Arapça bir dil, Farsça bir şekerleme, Türkçe ise bir sanattır
Arabic is a language, Persian is a sweetmeat, and Turkish is an art
Old Persian proverb
Turkish is the native tongue of 90 percent of the population in Turkey and is a language of Central Asian origin. It is related to many other Turkic languages such as Azerbaijani, Türkmen, Uzbek, Kazakh, Kirghiz, and Uygur, which are spoken across a vast area of Asia ranging from the Caucasus mountains to the Western part of China. Turkish has a very regular structure, based upon suffixation, which differentiates it sharply from the majority of European languages, and also from both Arabic and Persian. From the 14th century until the First World War, so-called Ottoman Turkish or Osmancı was the official language of the Ottoman empire, which at its height dominated the whole of the Balkans and most of the Middle East. During this period, the religious authority of Arabic and the literary influence of Persian led to the large-scale importation of vocabulary and even grammatical elements from both these languages, and Turkish continued to be written in the Arabic script until the adoption of the Latin alphabet in 1928 under the leadership of Ataturk. The modern Turkish-Latin alphabet comprises 29 letter. with the ç, ğ, ı, ö, ş, and ü as the letters being peculiar to the Turkish alphabet. Atatürk, also instigated a radical purification of the language, which removed all but a small, well-assimilated residue of the Arabic and Persian loanwords.
Turkish is located among the ending languages in the world tongue classification. The root of the words are never altered with word structure and declination. The declinations and building of the words are executed by the suffixes. The order of the words and suffixes are as root + building affix + declination suffix. Specific difficulties when learning Turkish are the agglutinative structure, the sometimes reverse order of words, and the abundance of synonyms. An example of the richness of the Turkish vocabulary is the English word activity. This can be translated in either faaliyet (Arabic origin), etkinlik (Turkish), or aktivite (French).

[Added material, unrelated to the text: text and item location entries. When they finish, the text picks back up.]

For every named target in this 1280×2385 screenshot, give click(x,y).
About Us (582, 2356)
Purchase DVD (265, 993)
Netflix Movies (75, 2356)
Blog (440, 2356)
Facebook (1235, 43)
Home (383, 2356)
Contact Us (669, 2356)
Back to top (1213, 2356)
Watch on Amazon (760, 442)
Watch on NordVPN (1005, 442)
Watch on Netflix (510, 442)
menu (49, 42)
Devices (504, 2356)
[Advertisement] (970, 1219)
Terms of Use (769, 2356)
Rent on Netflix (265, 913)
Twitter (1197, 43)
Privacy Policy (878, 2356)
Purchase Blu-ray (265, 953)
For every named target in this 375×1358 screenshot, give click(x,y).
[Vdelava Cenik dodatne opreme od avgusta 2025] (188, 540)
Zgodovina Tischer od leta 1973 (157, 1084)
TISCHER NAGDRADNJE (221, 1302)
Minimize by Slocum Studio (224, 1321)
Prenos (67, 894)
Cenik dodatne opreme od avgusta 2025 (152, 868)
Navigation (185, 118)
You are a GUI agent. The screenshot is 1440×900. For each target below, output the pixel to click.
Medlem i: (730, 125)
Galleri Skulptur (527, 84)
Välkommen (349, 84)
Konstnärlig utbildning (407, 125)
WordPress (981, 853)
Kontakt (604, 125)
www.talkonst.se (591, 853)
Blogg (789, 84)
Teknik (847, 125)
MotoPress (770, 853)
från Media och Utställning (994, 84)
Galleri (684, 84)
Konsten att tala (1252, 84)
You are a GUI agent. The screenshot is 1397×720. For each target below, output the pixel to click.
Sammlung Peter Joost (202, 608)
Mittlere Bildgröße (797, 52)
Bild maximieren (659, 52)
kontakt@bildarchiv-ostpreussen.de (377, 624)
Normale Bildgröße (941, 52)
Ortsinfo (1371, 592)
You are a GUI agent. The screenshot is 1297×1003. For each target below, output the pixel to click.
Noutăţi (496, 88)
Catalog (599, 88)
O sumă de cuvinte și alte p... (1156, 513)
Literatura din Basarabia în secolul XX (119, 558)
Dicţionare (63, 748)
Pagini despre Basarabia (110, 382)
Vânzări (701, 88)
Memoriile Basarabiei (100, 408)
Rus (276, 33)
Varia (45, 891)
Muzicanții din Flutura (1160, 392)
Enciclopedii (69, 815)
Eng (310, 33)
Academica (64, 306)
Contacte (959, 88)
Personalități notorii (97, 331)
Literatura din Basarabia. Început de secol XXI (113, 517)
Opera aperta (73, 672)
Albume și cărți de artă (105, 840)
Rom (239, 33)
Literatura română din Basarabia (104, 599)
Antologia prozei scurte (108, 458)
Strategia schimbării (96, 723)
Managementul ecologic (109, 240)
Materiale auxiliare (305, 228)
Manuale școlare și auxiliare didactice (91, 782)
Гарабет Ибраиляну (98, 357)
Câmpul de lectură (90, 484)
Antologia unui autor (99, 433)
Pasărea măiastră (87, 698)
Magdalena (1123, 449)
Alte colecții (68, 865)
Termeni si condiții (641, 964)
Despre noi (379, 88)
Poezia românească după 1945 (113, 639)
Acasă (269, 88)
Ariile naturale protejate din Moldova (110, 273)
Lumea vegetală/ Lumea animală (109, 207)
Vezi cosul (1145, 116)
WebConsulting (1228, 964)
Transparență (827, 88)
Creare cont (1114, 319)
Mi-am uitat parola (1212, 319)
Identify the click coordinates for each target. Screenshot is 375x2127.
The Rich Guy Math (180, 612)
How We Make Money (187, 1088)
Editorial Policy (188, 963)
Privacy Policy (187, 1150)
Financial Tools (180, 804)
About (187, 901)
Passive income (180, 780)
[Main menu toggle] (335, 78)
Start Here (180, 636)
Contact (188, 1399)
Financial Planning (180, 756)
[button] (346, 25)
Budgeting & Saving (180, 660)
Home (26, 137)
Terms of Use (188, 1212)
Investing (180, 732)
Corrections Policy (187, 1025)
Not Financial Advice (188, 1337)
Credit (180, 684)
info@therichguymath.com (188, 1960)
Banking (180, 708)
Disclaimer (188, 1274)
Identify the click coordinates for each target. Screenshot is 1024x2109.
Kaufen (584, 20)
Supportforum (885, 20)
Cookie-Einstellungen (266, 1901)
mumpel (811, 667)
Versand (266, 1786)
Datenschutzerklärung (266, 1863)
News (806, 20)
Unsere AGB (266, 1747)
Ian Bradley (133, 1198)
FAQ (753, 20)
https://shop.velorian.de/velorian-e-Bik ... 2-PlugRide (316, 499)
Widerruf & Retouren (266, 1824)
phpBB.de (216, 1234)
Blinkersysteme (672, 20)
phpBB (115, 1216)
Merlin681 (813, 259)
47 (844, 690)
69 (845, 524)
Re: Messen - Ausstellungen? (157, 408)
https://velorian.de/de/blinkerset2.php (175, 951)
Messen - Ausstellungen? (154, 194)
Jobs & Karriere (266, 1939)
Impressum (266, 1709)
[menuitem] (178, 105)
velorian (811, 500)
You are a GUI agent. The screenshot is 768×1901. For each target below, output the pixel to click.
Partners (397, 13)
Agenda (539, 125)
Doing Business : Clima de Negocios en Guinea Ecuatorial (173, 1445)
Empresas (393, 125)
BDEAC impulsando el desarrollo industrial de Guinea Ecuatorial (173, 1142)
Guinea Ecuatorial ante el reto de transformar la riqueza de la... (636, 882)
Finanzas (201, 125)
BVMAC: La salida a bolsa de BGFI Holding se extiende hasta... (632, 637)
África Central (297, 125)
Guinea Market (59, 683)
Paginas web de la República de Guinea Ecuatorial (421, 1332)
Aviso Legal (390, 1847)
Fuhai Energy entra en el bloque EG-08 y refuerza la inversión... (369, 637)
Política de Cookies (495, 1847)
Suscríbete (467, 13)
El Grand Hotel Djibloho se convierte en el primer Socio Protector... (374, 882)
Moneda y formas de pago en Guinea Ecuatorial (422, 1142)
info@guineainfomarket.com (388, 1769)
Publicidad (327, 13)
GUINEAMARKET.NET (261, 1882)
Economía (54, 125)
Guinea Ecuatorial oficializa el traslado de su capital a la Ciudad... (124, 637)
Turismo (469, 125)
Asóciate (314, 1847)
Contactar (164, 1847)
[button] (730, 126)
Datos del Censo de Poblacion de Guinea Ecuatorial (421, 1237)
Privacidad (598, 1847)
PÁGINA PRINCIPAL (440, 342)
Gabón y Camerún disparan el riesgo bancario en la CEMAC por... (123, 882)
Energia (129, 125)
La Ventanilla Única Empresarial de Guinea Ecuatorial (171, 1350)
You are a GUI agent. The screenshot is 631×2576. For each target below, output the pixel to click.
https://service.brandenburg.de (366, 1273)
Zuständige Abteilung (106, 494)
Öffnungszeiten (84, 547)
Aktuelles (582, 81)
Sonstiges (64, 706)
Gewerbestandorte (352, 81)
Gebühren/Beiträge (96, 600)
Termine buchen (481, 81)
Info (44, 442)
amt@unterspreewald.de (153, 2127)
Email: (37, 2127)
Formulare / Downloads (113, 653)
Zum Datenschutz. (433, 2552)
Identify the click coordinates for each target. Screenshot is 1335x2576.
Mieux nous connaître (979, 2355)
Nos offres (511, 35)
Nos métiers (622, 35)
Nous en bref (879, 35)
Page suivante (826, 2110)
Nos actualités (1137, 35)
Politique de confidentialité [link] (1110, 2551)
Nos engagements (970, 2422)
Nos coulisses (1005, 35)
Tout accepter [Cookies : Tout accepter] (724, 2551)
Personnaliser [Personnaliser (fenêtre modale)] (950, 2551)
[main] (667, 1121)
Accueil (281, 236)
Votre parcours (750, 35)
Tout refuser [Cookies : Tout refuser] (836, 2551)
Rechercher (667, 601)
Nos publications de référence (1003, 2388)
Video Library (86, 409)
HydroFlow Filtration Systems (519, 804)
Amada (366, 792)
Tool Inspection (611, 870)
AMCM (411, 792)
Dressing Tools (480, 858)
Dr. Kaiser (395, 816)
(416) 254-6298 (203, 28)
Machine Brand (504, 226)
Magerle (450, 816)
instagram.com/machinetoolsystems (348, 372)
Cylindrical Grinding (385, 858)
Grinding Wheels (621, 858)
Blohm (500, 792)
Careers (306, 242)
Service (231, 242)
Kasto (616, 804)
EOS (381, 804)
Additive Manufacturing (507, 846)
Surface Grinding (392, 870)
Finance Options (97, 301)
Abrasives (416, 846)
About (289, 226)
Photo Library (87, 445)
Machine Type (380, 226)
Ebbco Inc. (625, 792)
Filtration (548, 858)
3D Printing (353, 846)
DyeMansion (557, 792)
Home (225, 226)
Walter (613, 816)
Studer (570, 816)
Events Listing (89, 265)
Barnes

The agglutinative nature by the use of suffixes is exemplified by the sentence we are in your houses. This is translated in Turkish by the single word evlerinizdeyiz, which is formed by the root ev (house) + -ler (plural) + -iniz (possessive suffix meaning your) + -de (locative meaning in or at) + -yiz (meaning we are). A more sophisticated example is the word Bilgisizliklerindenmişim, meaning I gather that it was from their ignorance. The word starts with the root-word Bilgi, meaning knowledge. Then -siz is added. This suffix indicates the lack of something. Thus, bilgisiz stands for without knowledge. The next suffix -lik is used to construct an abstract noun, so Bilgisizlik means lack of knowledge or ignorance. Next -leri is added, which means their. The next suffix is -den, which means from. This suffix is connected to the previous one by the letter -n-. Then follows the suffix -miş which indicates a past tense with supposition, i.e. a hear-say. And finally the personal tense -im for I completes our word which is translated literally as: knowledge-lack of-theirs-from-gather-I.
Another typical aspect of Turkish is the vocal harmony, compare for instance evlerinizdeyiz with parklarınızdayız (note the difference between "i" and "ı") meaning we are in your parks.